Thursday, September 10, 2009

A Church divided (Malta)

Something has evidently gone wrong with the way the so-called “divorce debate” has evolved in this country over the past months.

Ever since the Today Public Policy Institute published its study entitled “For Worse, For Better: Remarrying after Legal Separation” – predictably followed by a Church commission’s response: ‘For Worse, Not for Better’, by Progetimpenn – the media have been inundated with opinions and contributions on the subject of divorce.

However, what is currently under discussion has little to do with whether Maltese courts should be empowered to grant a divorce to begin with (instead of merely recognising divorces granted by other jurisdictions, as is the case today); or even what legislative models, if any, may be suitable for application in the local context.
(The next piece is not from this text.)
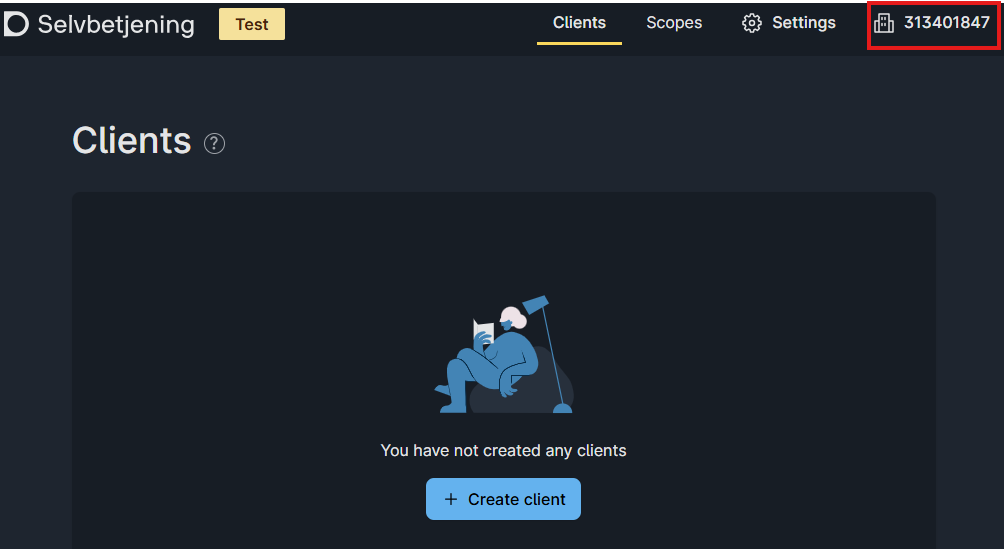Open the help question mark icon
The image size is (1004, 549).
point(214,143)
On the contrary, the only point to have so far been debated at any depth is the Catholic Church’s position on the matter – regardless of the fact that the State is in duty-bound to legislate for all members of society: including the majority of Catholics, yes, but also the growing faction of Maltese citizens who do not consider themselves part of the Catholic community.
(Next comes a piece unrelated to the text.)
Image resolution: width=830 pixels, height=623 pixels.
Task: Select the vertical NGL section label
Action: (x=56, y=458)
This situation becomes all the more absurd when one considers that the Church itself is actually divided on the subject. Shortly after Mgr Cremona was presented with a copy of Progettimpenn’s report, Cana movement founder Mgr Charles Vella, in an interview in the press, offered a rare glimpse of the internal dissent faced by the Archbishop over this very issue.

Suddenly, a man associated in the collective subconscious with the official Catholic view of marriage (Vella had opposed civil unions in the 1970s) was seen to emerge as an unlikely champion for the secularist cause: arguing, among other things, that opponents were exaggerating the effects of divorce in other countries; and that in any case, the days of direct Church involvement in political matters were best left behind us.

Nor is Vella the only clergyman to publicly distance himself from the Church’s current leadership on the issue.

Earlier, both Fr Joe Borg (former Media Centre director) and Rev. Prof. Peter Serracino Inglott (Malta’s foremost theologian) had separately expressed their reservations.

However, in part because of his own direct relevance to the subject at hand, and in part also because of the sensitive timing of his contribution, Mgr Vella’s arguments have earned him rebuke and even hostility from his own colleagues in the Curia.

In fact, most Catholic apologists now appear more intent on trying to discredit Mgr Vella himself, than on actually rebutting his arguments.

Be that as it may, ultimately it will be the State, and not the Church, to decide on whether to introduce divorce.

In fact, Vella’s interview has been widely interpreted as part of an ongoing effort to ‘pave the way’ to an eventual government U-turn, as the traditionally anti-divorce Nationalist Party finds it increasingly difficult to justify its position to its own supporters.

As PN leader, Lawrence Gonzi is facing a new and unprecedented challenge – to convince an influential section of his party’s support-base that Malta’s traditionally Catholic identity alone is a good enough argument to resist divorce indefinitely.

But this places the Prime Minister at odds with the daily reality experienced by Maltese people on either side of the political divide.

There is now a gulf between the government’s official position, and the everyday reality of broken marriages, single parents and cohabitating partners – a gulf which has now grown so wide, that it even threatens the credibility of the entire Gonzi administration.

From a political perspective, matters have not been helped by the change of direction ushered into the Labour Party by Joseph Muscat.

Projecting himself as a more “progressive” leader who favours divorce legislation – even through the unwise strategy of subjecting it to a free vote in parliament – Muscat may well make inroads among secular-liberal Nationalists who are tired of their party’s perennial inability to cut its Church apron strings once and for all.

Gonzi himself is even under pressure from some of his most powerful allies in the independent press, who now openly urge the PN leader to change his tune of divorce, or risk losing an invaluable advantage ahead of the 2013 elections.

Evidently, the Nationalist/Church tandem that has worked so well in the past now appears to be teetering.

It remains to be seen how high a price the government will be willing to pay for its increasingly dogged inflexibility on the matter.